Health care providers routinely tell children they are “too fat” and many parents are told to “keep an eye on it” (whatever that means). Children are encouraged to “eat healthier,” as if they have control of the grocery cart, yet this advice has backfired according to the Academy of Pediatrics, who recently reported that this vague advice is confusing to families who are already eating balanced meals.3 For older children this can lead to weight stigma, skipping meals and eating disorders. Overall, BMI monitoring has been mostly ineffective in making a positive impact on weight, and it is a turnoff to parents who want nonjudgmental conversations about their children.4
If Theodor Seuss Geisel were alive today, what would he think of the way children are classified by weight as young as the age of 2? Would he join the fight against pediatric obesity or would he search for an alternative voice, such as that of the Cat in the Hat?

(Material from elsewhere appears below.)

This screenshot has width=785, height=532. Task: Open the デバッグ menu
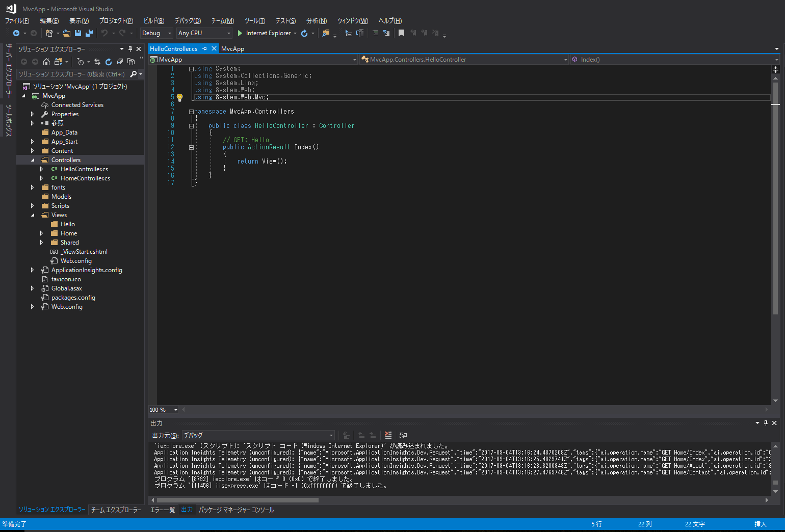187,21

You’ve got a mind that is one of a kind, so why hide it away? It’s time to open the locks and think out-of-the-box and today is your day! Bounce on the brink of whatever you think, and oh, what could be better than that? And that is the fun of The Cat in the Hat!5
If we are to protect children and promote their health, perhaps we could be more like The Cat in the Hat. He is on the side of children. He does not target them, label them, or shake his head in disgust at them. To him, there is no such thing as an overweight or obese child. All children are simply precious and imaginative creatures like himself. Ask Horton and JoJo, who sing together, “I have wings and I can fly around the moon and far beyond the sky.”6 Using People First language is a good place to start, identifying people by name, not disease. One request the Cat in the Hat might make is: “Could we please stop writing ‘obese child’ in the medical chart? How about ‘delightful child who loves riding bike and reading books?’”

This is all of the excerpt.